With this book project underway, I've been thinking a lot about how I write, mainly because, honestly, it’s a total mystery to me. When I was in college, I read The Power Broker: Robert Moses and the Fall of New York by Robert Caro. A few sections of it were assigned as part of a class I was taking on the history of the City of New York, but when I started in on it, I couldn't stop, so I read the whole thing. The whole 1,344-page thing. (An impressive percentage of which I insisted on reading aloud to my then-boyfriend.) (He was a very good sport.)  The class included an all-night bicycle ride through the city. We started in Morningside Heights and pedaled all the way down the island.  I took the class in the spring semester of my senior year, just a few months after 9/11.  We stopped at Ground Zero in the still-dark hours of the morning before crossing the bridge into Brooklyn at sunrise.  It meant something to be reading about a previous life of the city just then. The Power Broker is a tremendous book in every respect, a biography, a portrait of a city, a study of politics and power. It’s a gorgeous, intense read, and also a fun read, and whenever I’d hoist myself up and out of those pages all I could think was how on earth does this happen? How does someone write a thing like this??

It was impossible.
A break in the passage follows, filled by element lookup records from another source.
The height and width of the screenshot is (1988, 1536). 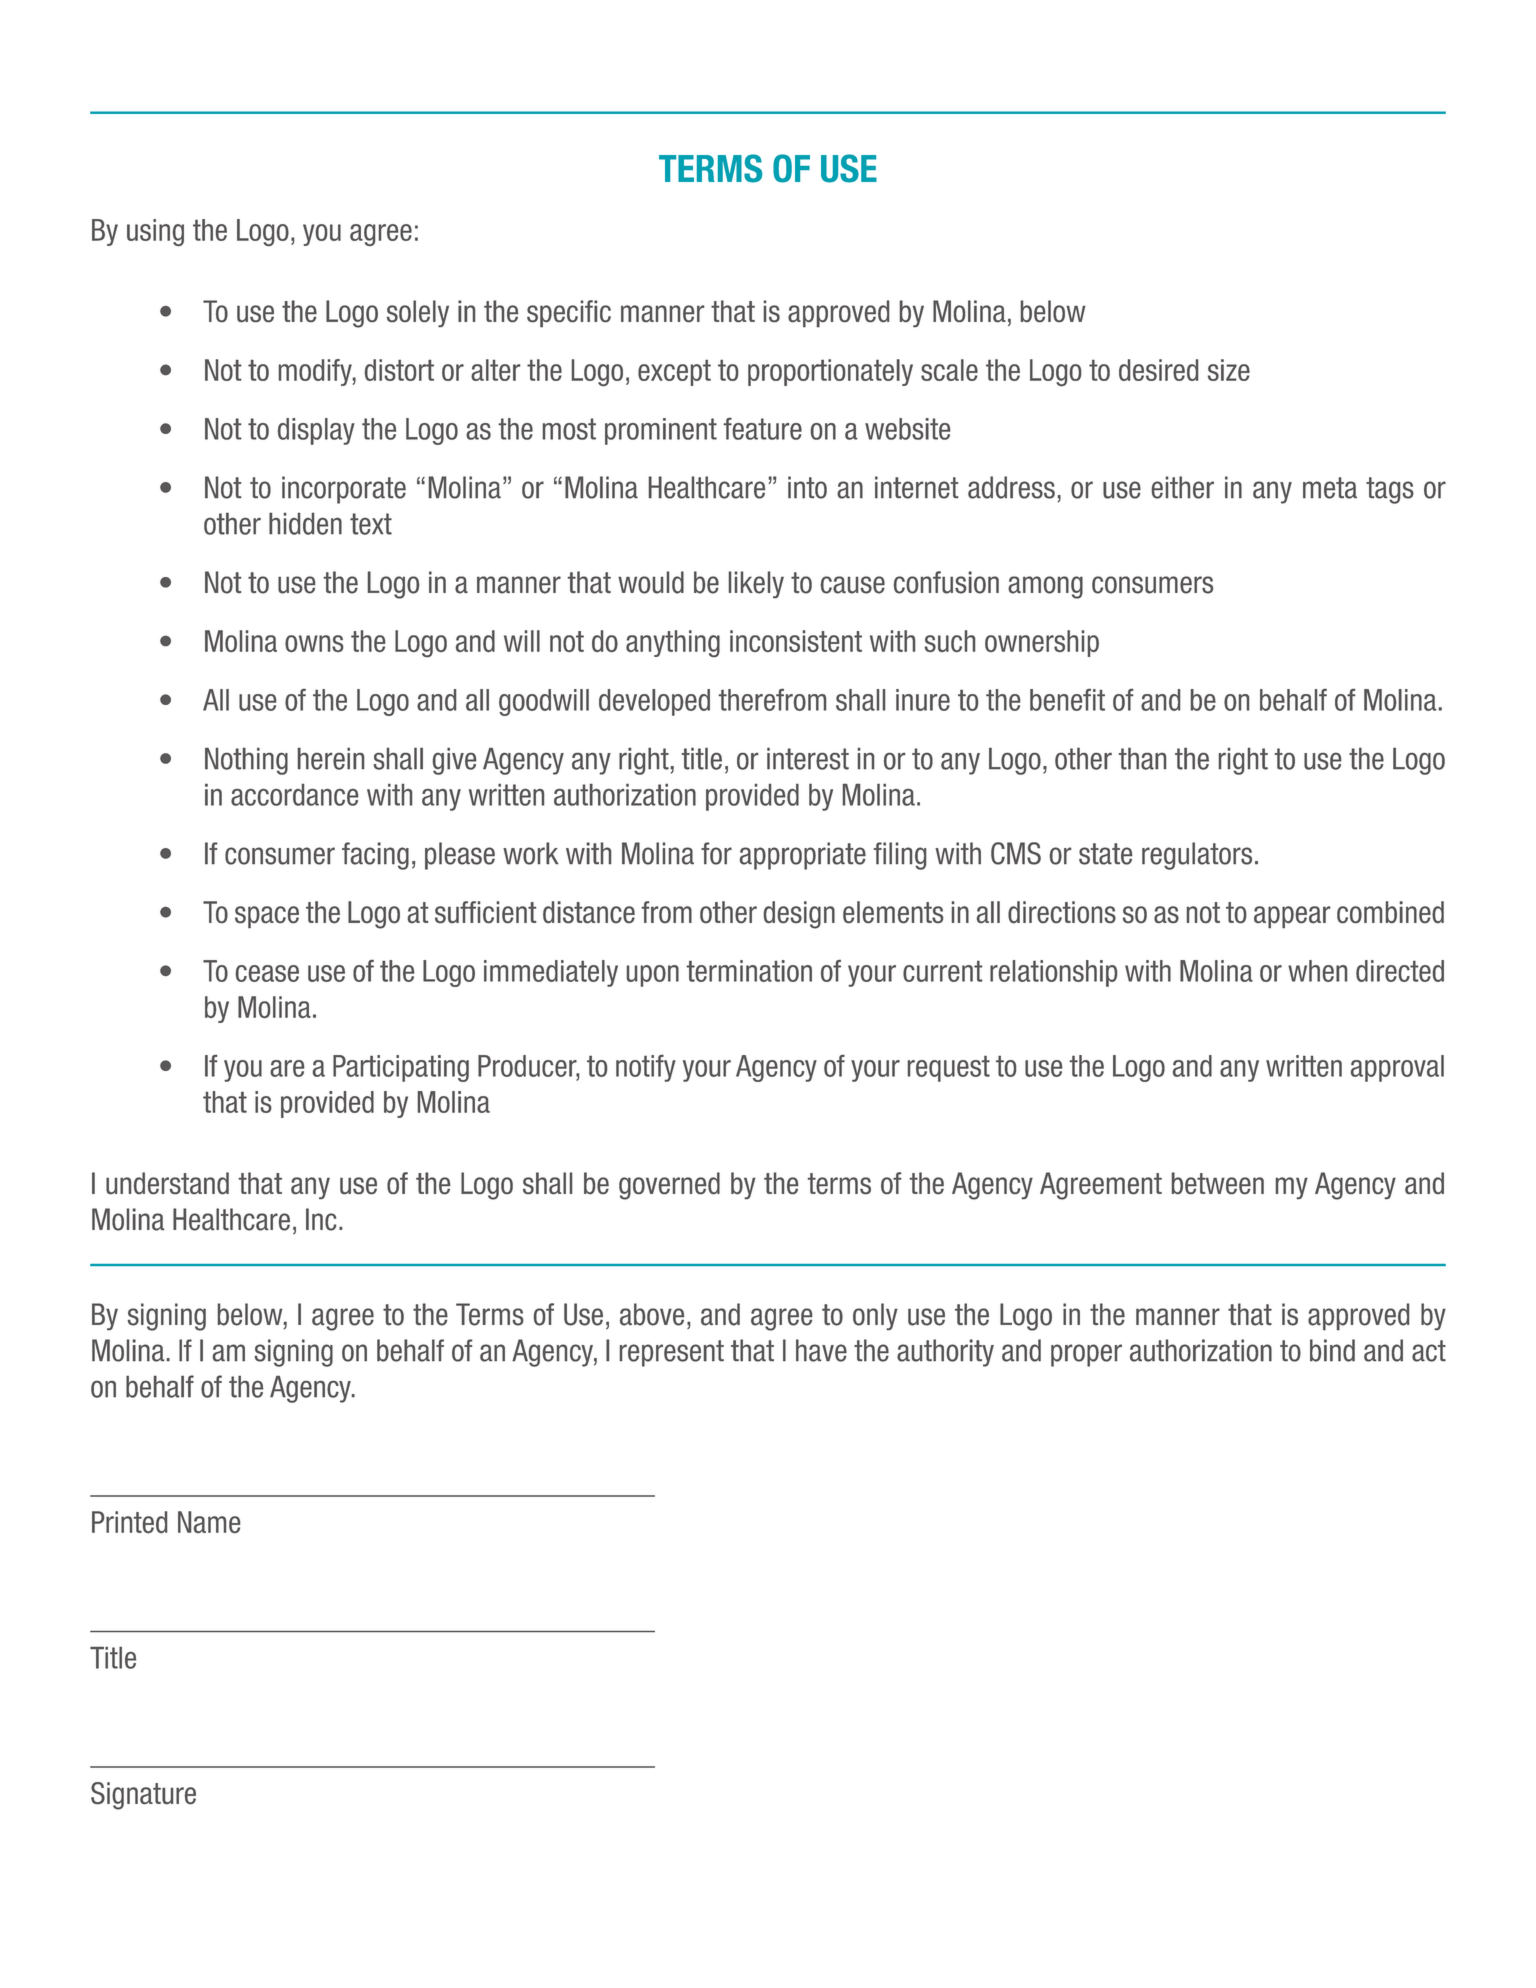 I want to click on between, so click(x=1218, y=1183).
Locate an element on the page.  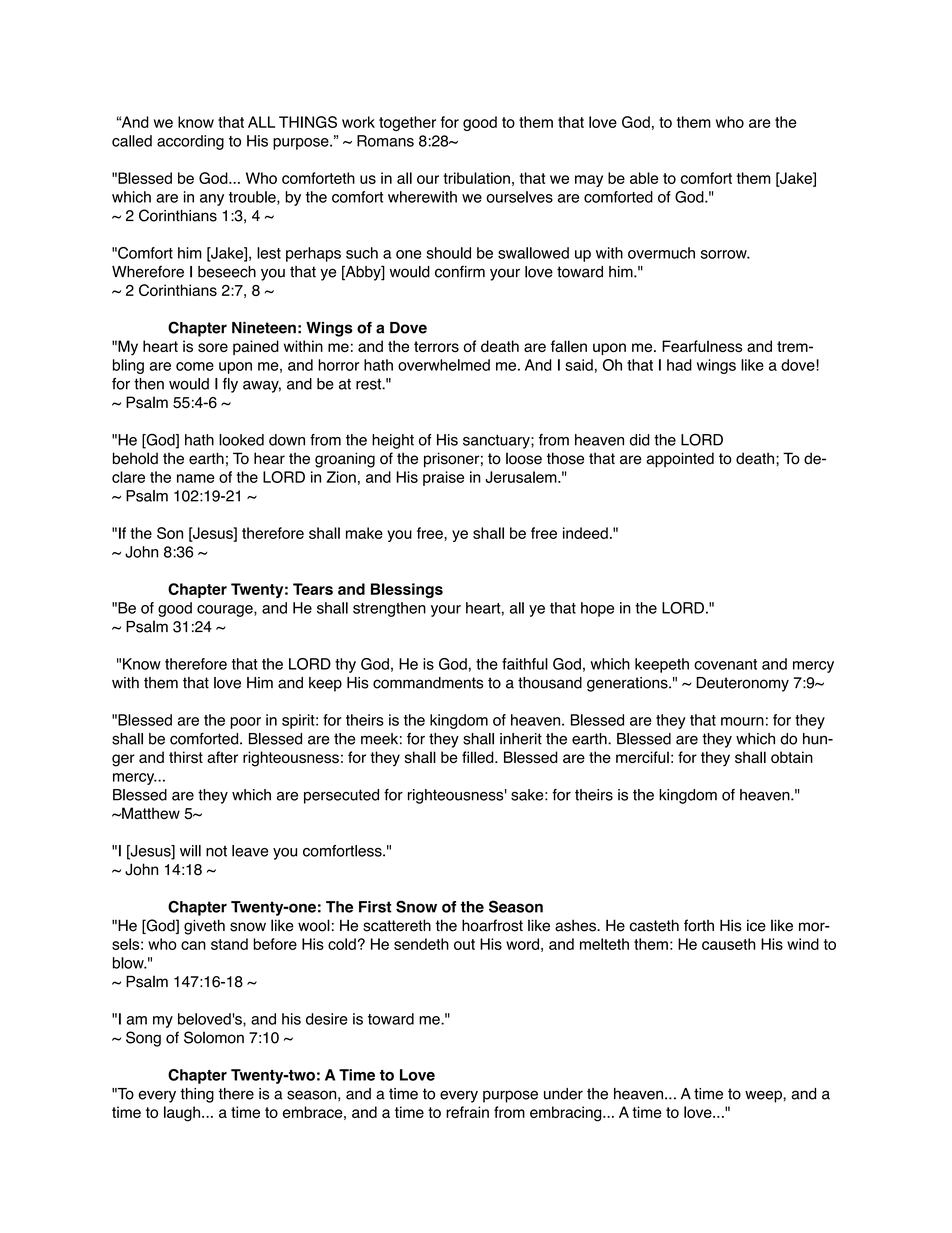
Blessings is located at coordinates (407, 590).
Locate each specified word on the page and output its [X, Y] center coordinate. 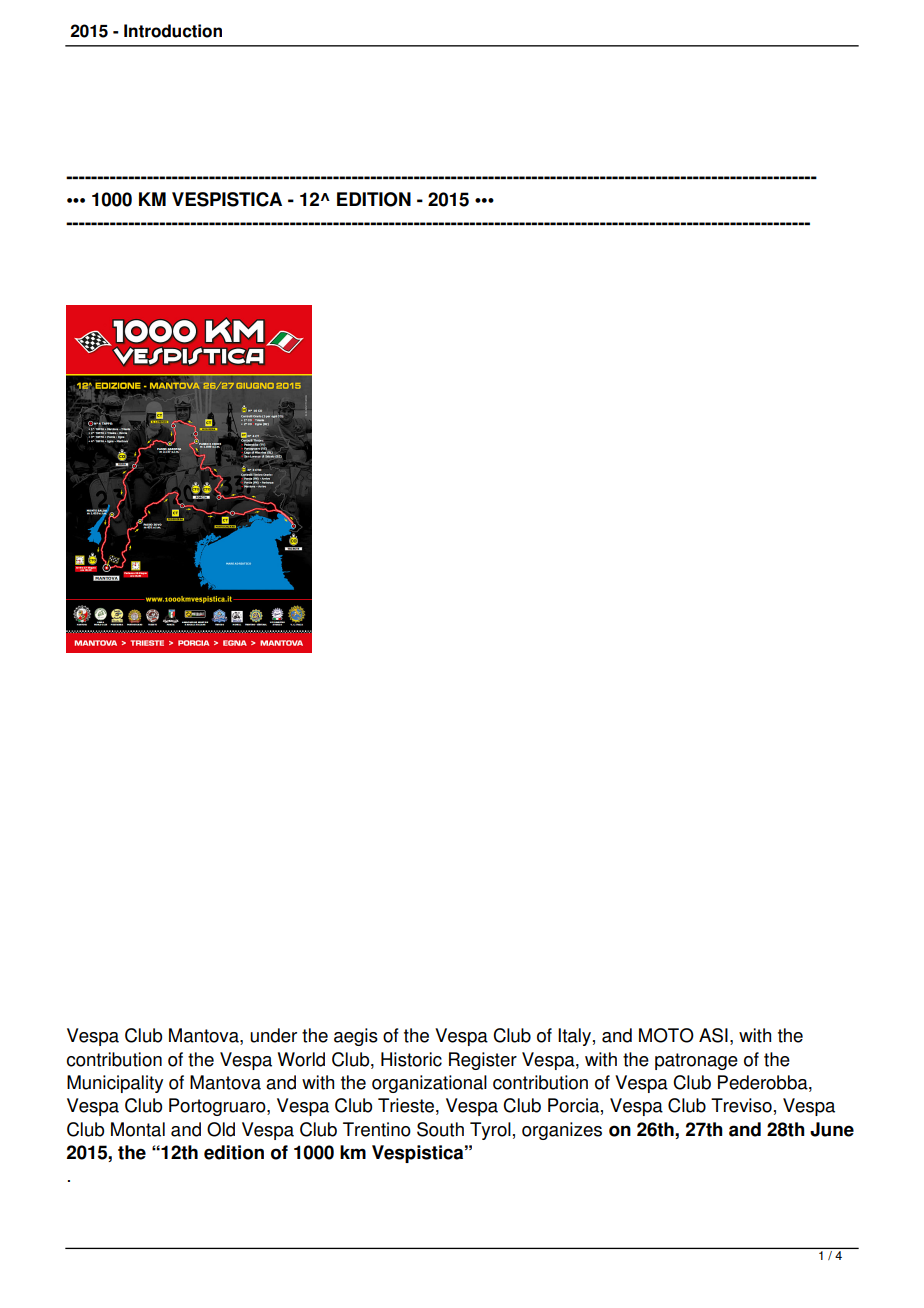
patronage [696, 1061]
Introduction [173, 31]
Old [221, 1129]
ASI [713, 1035]
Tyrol [490, 1131]
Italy [574, 1037]
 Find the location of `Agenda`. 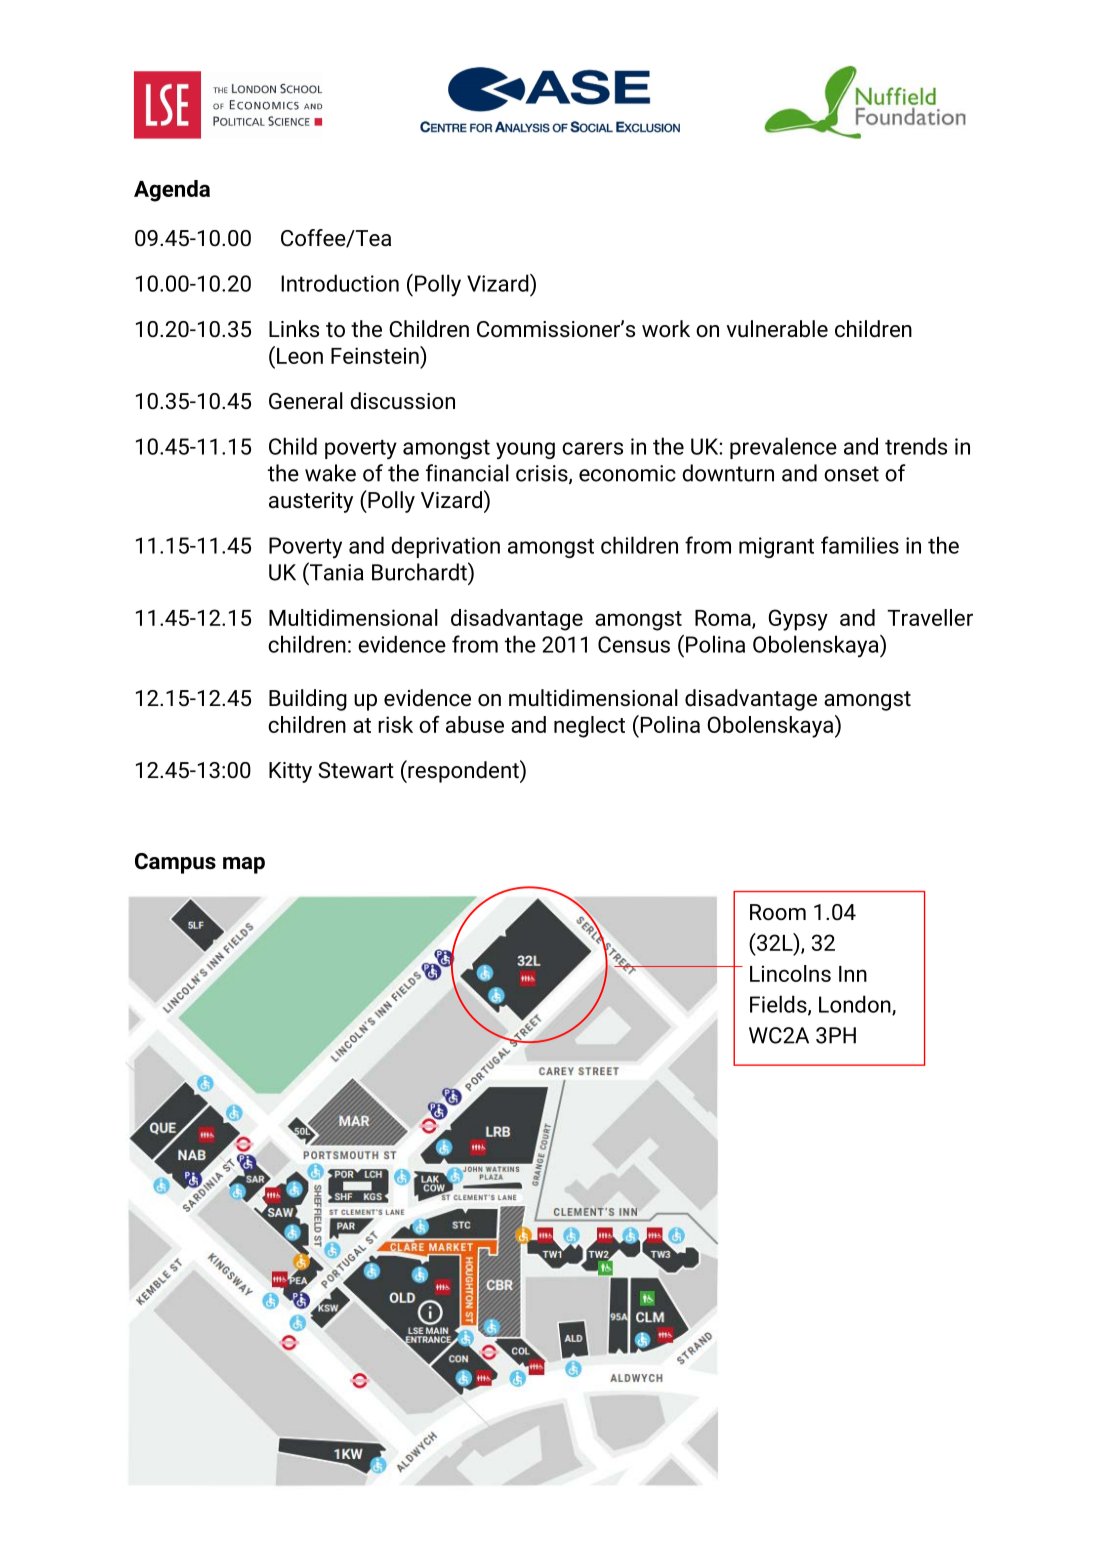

Except for that it wasn't, because there was the book, and there I was reading it. A miracle, then. A decade later, that answer’s still the best I've got.

Last week, Robert Caro's latest book on Lyndon Johnson, The Passage of Power, was nominated as a National Book Award finalist. When I saw that, I remembered a Sunday Routine column featuring Caro that ran in the The New York Times last spring. I was in the final push with my proposal then and reading it gave me a real boost. You’ll find the column right here. Also terrific is this slideshow on Caro’s writing process. 

And while we’re on the topic of writers who make me cheer, take a look at this letter that Eudora Welty wrote to The New Yorker in 1933, asking for a job. It’s a gem. (Thanks to Andrew for pointing me to it.)

p.s. Did you know she was a photographer, too?